Problem to work on:
Repeat the material below word for word, but leave out the pictures.
___
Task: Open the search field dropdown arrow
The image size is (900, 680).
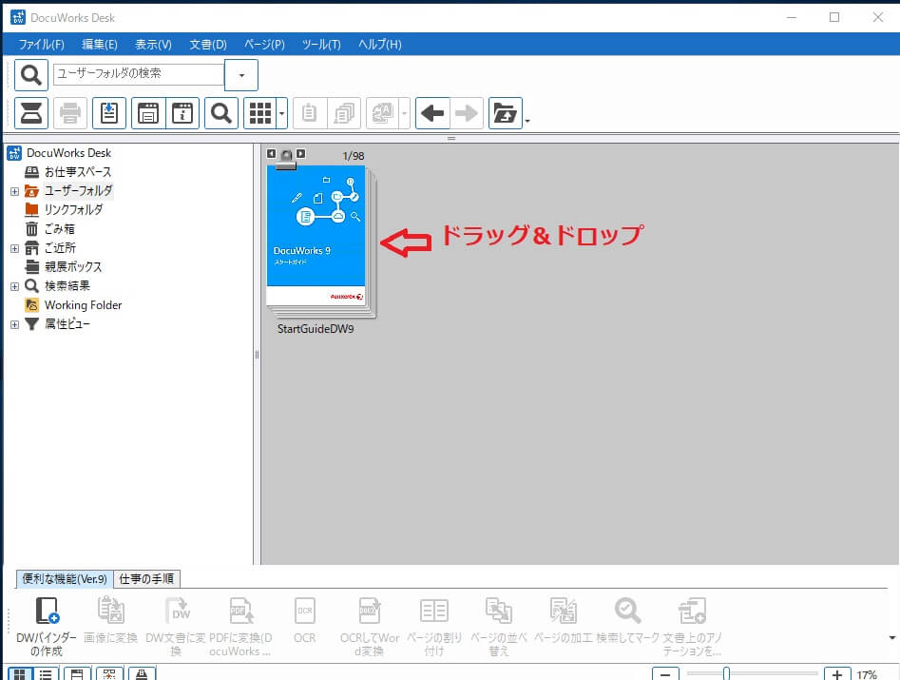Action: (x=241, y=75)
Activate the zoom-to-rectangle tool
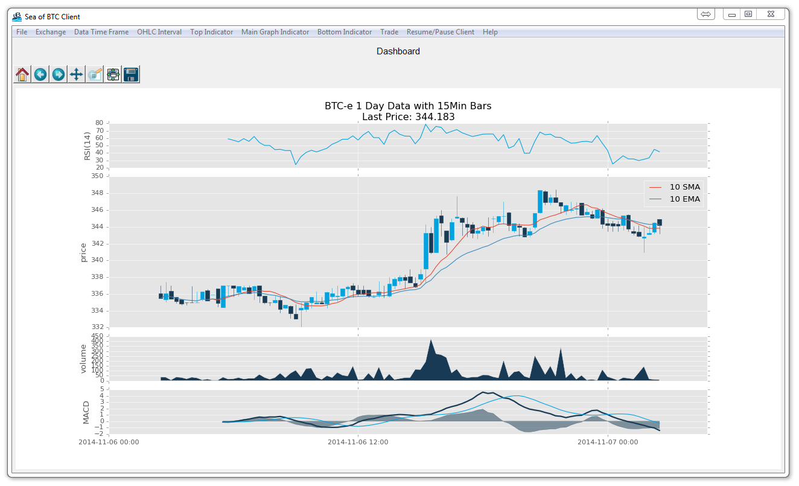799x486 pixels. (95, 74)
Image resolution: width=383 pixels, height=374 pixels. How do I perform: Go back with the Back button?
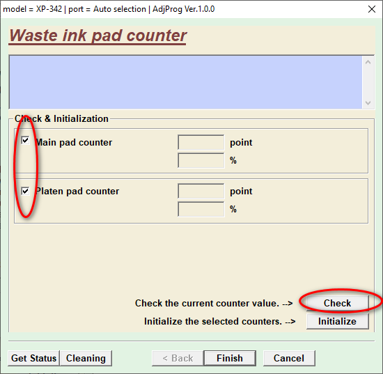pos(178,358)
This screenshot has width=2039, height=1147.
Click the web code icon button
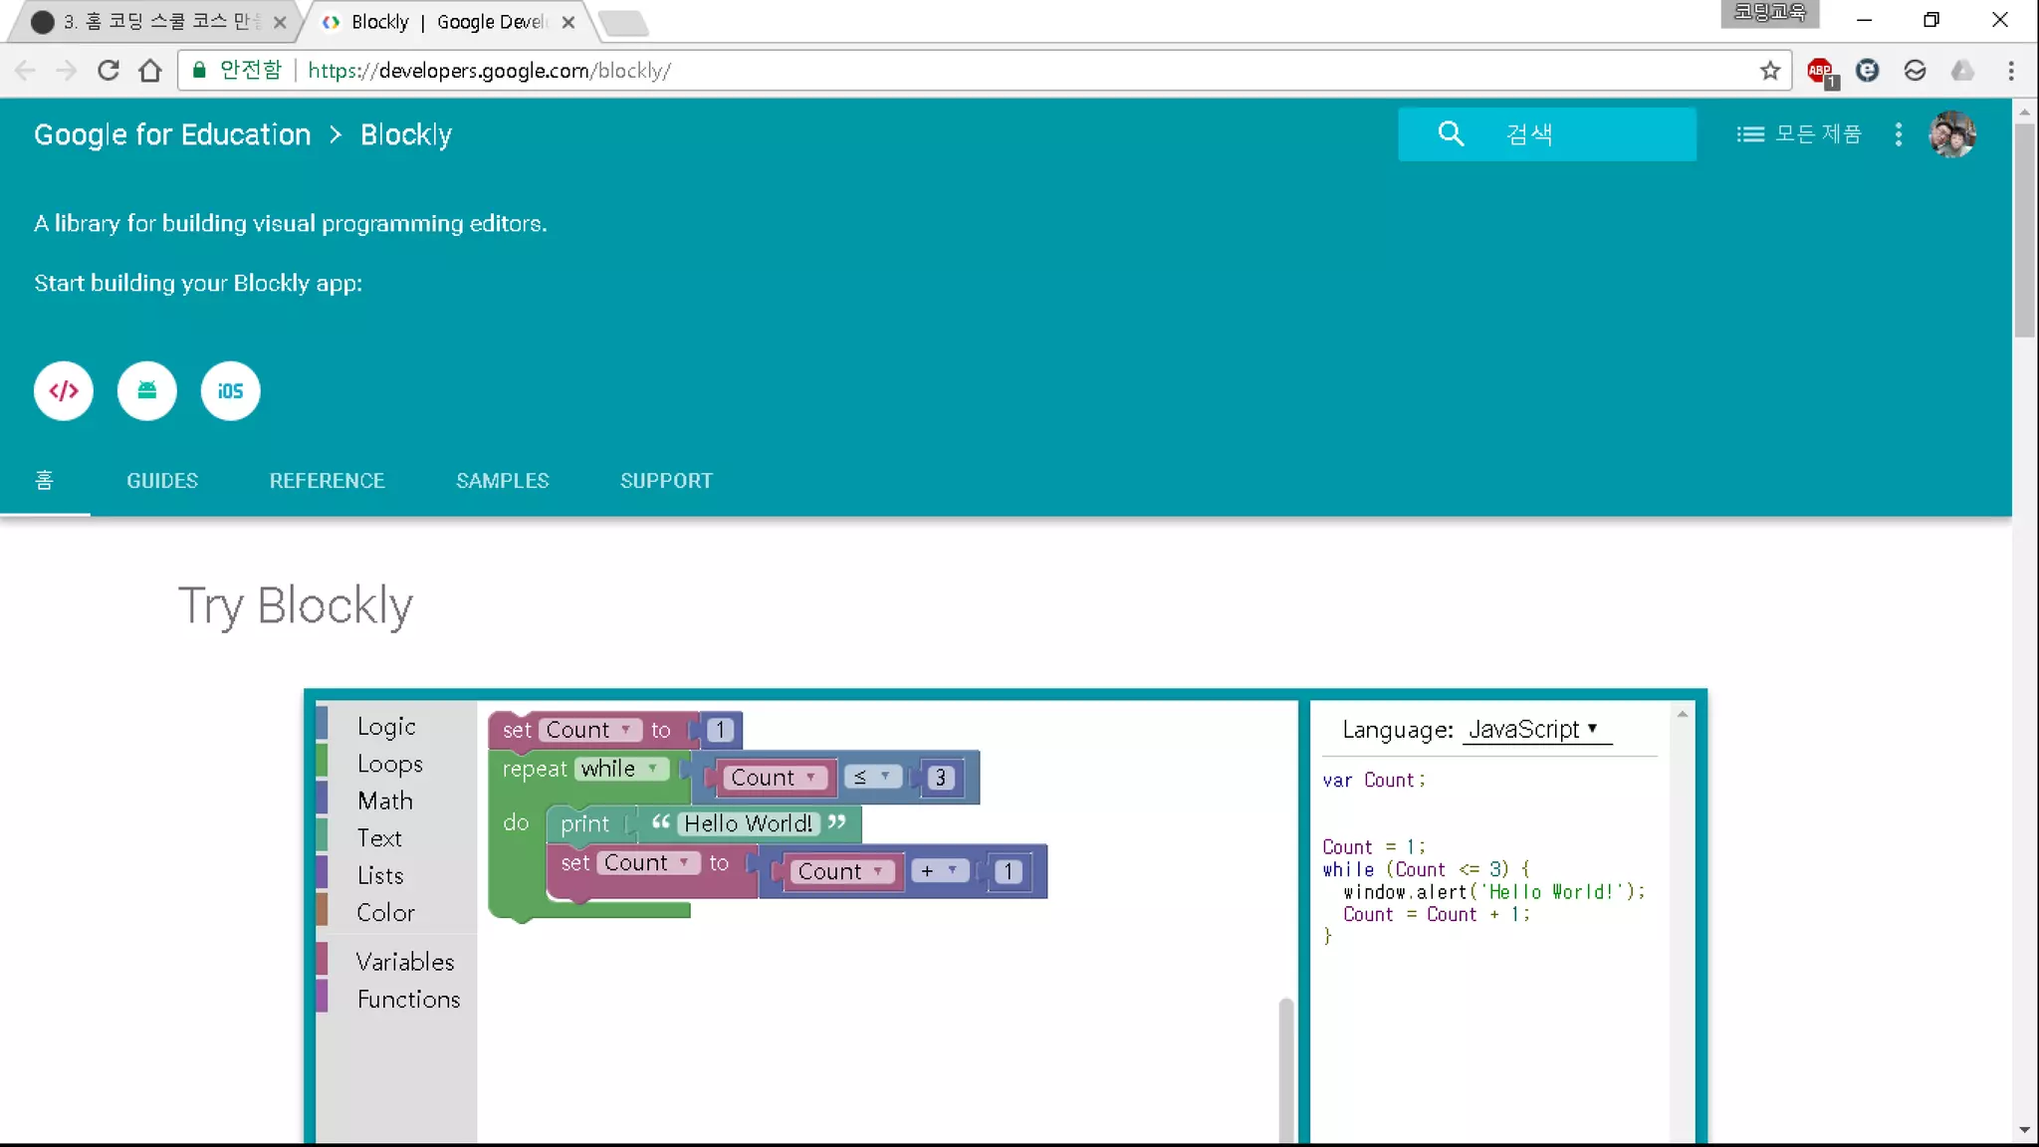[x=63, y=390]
___
Reply:
Task: Open the search field dropdown arrow
The image size is (900, 680).
Action: (x=241, y=75)
Activate the zoom-to-rectangle tool
799x486 pixels. (95, 74)
Image resolution: width=383 pixels, height=374 pixels. How do I perform: Go back with the Back button?
pos(178,358)
This screenshot has width=2039, height=1147.
Click the web code icon button
[x=63, y=390]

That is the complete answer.